Malcolm McDowell has a great line in the movie, “Bad taste drives the American Dream.”
It just seems like things just keep getting worse. Just when you think something can’t get sh—tier, someone finds an even s—tier way to do it. Like a reality show, you’re like, “Okay, ‘Survivor,’ it’s basically a game show. I get it. I understand why people watch it. Okay, ‘American Idol,’ it’s basically ‘Star Search.’ I get it.’ But then it sinks to a new level and the crap that people watch.
I remember as a kid everybody was complaining, “’Three’s Company,’ it’s pure garbage!” “Three’s Company” feels like pure genius compared with the s—t that’s on TV now. I used to love watching TV. It was my favorite thing to do. Now I just sit there going, “S—. S—. More s—. Crap. Crap.” It’s always people who can’t dance, people that need to lose weight, people that can’t sing, some angry chef. It’s unbelievable. Bad taste drives the American dream.
Does all this make you want to turn your back on the industry and work on a smaller scale with greater autonomy?

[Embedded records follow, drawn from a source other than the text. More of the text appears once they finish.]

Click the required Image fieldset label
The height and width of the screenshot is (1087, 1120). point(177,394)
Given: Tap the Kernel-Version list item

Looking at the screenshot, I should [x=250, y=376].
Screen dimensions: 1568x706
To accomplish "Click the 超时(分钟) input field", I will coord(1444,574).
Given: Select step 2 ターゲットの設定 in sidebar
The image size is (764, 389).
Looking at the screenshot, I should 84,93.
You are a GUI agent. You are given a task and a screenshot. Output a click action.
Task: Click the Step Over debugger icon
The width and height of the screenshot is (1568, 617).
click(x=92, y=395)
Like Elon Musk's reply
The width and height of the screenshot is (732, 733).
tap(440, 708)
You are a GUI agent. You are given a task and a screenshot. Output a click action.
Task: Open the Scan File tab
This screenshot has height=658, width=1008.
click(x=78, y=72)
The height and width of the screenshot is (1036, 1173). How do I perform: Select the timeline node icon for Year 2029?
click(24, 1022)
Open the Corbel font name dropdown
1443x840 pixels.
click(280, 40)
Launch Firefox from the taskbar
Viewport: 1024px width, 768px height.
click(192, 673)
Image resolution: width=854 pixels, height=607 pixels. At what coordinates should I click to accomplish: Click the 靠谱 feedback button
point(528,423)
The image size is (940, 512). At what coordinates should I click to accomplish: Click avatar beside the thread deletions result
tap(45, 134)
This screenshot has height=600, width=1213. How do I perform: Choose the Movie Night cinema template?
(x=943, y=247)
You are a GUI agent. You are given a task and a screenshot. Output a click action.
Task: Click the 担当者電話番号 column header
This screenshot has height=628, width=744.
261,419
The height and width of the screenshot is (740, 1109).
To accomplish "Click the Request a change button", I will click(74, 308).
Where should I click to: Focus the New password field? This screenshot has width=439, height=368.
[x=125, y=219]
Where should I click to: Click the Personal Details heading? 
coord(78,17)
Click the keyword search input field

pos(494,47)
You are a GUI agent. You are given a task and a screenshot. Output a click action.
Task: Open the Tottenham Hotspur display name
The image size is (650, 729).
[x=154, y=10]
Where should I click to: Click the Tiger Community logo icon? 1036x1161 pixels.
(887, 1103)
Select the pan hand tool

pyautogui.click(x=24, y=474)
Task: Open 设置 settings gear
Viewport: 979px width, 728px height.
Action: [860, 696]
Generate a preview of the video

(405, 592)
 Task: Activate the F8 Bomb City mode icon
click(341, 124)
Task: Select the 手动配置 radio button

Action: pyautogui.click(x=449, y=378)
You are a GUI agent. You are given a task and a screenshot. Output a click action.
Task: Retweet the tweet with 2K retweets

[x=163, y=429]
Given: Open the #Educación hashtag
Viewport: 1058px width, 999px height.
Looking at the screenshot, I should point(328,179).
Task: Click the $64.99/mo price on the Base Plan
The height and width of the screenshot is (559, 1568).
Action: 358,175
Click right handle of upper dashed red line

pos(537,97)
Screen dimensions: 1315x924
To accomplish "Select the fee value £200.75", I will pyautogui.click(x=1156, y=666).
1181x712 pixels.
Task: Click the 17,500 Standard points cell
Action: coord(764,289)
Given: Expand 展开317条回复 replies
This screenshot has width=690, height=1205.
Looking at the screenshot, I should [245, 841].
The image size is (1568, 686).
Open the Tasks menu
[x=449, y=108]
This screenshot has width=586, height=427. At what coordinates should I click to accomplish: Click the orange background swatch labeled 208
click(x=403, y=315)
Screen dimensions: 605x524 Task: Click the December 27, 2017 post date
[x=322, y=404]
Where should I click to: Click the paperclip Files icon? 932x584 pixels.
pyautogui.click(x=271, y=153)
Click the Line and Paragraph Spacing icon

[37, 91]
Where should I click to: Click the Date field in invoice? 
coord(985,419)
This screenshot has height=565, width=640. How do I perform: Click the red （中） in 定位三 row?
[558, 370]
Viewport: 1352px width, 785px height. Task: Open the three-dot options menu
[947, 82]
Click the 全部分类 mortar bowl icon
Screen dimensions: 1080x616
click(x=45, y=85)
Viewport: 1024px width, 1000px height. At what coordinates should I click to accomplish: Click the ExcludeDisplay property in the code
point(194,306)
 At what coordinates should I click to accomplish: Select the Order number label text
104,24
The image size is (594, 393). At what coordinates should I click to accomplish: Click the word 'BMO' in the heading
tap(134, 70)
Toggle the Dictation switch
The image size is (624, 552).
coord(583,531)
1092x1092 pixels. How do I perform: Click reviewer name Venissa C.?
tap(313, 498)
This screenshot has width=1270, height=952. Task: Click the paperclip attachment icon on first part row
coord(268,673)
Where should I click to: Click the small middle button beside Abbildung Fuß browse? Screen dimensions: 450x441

Well, I get disgusted by it all the time, but I always feel like it’s a battle that can be won. I’m not one who gives up on things. I remember when I first started a band, and you’re on an indie label and people are going, “Oh, if you go to a major label they’re gonna tell you what to do.” I go, “No they’re not. I’m gonna tell them what to do, and I’m going to do what I’m going to do.”
You can’t be scared of every opportunity. But it is exhausting. Sometimes you just feel like, “Man, can’t we just worry about the art part of it? Do we have to make it so difficult?” But I guess that’s just the way it is.